The 1-in-100 annual chance means that, over a lifetime, such an event is more likely to happen than not. Moreover, protection against the 100-year storm is far less than would be necessary for a Katrina, which is considered a 400-year event, and certainly less than what could withstand a direct hit by a Category 5 storm.
Other projects better off
Finally, the 100-year protection leaves the New Orleans area at far more risk than other well-known flood projects: The system in the Netherlands, for example, is designed to withstand a 1-in-10,000-year storm, the Herbert Hoover Dike around Lake Okeechobee in Florida is designed for a 1-in-935-year event, and the Mississippi River flood works are designed for a 1-in-800-year flood.
Not surprisingly, a recent survey by the Kaiser Family Foundation showed that 95 percent of New Orleans residents want to see Category 5 protection, even if it costs more.
"Well, for me, that's obvious," Brown said last week. "The more protection I can get for my home, the better."

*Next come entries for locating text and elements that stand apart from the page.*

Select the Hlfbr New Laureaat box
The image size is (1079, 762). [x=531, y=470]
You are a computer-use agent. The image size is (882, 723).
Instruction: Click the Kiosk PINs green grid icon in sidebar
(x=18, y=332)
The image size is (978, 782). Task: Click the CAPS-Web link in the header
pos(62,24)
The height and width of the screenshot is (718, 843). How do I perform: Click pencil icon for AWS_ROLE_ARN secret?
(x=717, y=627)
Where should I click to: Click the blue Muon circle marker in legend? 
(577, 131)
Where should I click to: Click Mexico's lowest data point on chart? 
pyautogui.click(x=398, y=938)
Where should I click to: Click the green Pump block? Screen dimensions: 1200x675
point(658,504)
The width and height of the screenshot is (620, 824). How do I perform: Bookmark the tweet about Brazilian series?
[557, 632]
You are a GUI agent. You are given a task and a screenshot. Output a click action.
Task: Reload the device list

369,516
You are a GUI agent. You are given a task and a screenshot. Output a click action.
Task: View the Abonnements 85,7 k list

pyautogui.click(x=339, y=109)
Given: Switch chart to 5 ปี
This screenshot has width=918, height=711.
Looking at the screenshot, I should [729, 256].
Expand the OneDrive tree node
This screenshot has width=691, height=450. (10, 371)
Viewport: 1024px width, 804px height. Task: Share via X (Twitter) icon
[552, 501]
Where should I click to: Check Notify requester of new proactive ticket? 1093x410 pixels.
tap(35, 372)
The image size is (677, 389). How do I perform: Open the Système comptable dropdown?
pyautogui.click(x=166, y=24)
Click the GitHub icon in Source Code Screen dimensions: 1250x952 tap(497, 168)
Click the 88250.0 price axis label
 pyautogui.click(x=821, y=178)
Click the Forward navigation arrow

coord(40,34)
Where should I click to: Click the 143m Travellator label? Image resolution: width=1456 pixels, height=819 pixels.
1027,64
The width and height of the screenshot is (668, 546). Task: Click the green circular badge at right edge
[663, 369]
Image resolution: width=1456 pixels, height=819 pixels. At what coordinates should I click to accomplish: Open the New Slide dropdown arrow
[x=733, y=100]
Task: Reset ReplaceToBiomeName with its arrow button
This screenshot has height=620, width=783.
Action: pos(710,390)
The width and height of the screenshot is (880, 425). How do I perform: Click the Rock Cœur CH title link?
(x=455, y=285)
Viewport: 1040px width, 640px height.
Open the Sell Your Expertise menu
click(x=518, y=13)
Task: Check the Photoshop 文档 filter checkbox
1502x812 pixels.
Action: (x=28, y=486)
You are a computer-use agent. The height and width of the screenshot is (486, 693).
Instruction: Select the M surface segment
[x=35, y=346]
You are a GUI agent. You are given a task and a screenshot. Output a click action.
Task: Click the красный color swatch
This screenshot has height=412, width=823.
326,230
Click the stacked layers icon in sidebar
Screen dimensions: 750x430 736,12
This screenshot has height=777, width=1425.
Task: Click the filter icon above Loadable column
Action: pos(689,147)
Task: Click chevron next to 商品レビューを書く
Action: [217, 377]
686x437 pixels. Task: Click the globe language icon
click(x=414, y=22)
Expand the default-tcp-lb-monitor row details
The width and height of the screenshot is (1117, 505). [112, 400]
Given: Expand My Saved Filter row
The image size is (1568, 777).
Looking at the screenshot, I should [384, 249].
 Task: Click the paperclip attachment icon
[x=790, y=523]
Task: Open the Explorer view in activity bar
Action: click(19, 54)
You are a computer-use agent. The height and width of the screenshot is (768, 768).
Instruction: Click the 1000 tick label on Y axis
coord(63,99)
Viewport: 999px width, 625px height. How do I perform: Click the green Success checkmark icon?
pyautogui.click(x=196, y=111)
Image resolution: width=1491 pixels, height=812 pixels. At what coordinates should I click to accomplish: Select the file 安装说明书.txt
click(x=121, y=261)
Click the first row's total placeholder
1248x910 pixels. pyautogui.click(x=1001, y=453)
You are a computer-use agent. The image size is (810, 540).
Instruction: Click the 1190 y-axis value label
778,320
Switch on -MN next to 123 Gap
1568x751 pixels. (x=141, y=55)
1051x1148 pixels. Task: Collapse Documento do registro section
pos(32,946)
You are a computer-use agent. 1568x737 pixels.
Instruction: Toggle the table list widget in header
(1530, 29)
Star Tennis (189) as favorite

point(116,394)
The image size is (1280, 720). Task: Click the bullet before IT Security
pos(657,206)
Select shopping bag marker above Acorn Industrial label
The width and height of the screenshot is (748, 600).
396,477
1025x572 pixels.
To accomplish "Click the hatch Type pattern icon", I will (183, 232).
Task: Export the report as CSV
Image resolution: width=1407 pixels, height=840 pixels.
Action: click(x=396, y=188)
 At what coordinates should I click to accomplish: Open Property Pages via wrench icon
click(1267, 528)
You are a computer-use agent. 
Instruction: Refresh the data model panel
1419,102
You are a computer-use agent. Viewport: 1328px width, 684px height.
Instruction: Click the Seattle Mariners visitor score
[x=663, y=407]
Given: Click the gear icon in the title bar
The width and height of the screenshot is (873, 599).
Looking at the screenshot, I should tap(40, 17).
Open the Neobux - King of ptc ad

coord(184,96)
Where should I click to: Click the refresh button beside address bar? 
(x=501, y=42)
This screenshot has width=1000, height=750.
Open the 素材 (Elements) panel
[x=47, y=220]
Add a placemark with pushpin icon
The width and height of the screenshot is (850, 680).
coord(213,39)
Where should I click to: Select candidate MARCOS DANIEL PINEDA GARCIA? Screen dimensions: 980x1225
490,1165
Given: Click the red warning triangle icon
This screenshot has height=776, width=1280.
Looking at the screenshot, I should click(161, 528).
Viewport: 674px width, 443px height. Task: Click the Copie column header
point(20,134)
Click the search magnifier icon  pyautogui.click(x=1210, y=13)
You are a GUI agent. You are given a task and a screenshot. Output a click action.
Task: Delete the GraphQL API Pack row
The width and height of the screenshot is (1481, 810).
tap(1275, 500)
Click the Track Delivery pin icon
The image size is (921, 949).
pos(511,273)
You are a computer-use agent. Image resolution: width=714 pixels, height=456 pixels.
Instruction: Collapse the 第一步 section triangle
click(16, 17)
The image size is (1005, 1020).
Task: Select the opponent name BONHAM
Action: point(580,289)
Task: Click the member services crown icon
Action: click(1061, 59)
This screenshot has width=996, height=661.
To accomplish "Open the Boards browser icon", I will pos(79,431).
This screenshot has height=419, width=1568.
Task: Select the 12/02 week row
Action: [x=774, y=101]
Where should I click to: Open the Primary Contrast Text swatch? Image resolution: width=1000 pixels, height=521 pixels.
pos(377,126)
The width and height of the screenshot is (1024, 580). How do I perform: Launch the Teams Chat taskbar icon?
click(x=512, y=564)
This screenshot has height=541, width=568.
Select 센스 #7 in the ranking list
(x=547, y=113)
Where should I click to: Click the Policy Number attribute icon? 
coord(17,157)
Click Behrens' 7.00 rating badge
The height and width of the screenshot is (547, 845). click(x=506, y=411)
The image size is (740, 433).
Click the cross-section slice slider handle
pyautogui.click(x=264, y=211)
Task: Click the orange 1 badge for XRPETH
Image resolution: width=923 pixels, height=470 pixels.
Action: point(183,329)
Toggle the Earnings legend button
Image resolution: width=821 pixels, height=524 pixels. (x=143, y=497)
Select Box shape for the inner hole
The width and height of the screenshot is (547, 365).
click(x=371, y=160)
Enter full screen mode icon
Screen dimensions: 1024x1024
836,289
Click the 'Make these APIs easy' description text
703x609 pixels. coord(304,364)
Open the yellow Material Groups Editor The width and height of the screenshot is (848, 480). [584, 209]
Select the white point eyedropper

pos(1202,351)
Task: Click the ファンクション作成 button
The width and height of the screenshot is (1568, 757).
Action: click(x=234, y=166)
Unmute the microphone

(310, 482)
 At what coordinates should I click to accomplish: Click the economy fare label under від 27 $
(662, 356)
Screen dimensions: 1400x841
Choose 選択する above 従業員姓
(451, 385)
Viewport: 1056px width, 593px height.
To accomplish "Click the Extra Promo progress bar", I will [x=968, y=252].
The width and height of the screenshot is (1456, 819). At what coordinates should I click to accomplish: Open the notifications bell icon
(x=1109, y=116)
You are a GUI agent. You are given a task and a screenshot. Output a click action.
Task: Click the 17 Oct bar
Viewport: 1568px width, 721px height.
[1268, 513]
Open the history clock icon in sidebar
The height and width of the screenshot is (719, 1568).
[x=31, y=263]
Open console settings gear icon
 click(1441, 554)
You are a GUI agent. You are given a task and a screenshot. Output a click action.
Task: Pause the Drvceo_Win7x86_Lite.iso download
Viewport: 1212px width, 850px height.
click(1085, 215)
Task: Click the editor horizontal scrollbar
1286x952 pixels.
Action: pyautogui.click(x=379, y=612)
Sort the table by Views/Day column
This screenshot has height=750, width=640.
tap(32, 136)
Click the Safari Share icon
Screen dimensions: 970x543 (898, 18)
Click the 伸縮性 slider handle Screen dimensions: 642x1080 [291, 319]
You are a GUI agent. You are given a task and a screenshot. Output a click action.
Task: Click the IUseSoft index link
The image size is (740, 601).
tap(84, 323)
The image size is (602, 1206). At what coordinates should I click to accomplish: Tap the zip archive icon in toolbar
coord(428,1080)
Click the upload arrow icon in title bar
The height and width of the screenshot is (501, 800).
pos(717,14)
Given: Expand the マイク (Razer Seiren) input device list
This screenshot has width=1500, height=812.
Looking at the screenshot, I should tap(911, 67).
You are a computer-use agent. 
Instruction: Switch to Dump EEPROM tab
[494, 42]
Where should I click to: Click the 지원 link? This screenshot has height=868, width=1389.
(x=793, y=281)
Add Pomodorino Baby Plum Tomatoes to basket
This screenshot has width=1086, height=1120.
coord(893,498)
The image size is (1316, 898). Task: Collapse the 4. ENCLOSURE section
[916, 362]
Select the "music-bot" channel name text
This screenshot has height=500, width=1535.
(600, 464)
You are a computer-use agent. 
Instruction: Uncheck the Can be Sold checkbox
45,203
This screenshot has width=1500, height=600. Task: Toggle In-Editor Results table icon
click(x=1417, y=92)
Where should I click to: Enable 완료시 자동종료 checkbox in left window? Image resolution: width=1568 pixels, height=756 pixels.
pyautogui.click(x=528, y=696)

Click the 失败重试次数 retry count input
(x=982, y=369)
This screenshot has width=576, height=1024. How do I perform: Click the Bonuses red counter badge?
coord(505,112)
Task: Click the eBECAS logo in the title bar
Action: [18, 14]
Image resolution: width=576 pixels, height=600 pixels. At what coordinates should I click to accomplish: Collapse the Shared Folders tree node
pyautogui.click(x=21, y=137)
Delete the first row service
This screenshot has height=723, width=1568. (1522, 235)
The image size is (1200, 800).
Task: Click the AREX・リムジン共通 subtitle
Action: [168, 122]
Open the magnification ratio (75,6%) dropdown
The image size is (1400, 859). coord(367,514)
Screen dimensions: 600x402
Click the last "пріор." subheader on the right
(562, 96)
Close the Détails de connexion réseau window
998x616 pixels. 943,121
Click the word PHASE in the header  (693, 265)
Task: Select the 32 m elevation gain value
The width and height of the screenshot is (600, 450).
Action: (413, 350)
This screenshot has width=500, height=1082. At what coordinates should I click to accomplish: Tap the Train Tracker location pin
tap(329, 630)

As strong as the local desire for Category 5 levees is, however, the cost that would be borne by U.S. taxpayers is expected to be daunting, and it is unclear whether Congress would OK the spending.
The budget for the 100-year protection project already has risen from $5.7 billion to $7 billion and is expected to rise again in July when new cost estimates are announced. Some federal officials said the figure could double.
Moreover, the request for more expensive flood-protection projects would be one of several pleas for financial help from Louisiana. The state wants the federal government to plug a $2.9 billion gap in its homeowner rebuilding program, called the Road Home, and it has developed a coastal-restoration and hurricane-protection plan estimated to cost more than $50 billion, with the federal government asked to put in about two-thirds of the money.
For now, people such as Brown and his few neighbors are focused on making it through another hurricane season, even as the Army Corps of Engineers tries to find ways to build the 100-year protection over the next four years.
Col. Jeff Bedey, who is leading the Army Corps work in the city, identified the flood protections along the Industrial Canal — the one that flanks the Lower Ninth Ward to the west — as the system's "Achilles' heel." In a major hurricane, storm surge from the Gulf of Mexico presses into Lake Borgne and the canals, possibly overtopping them.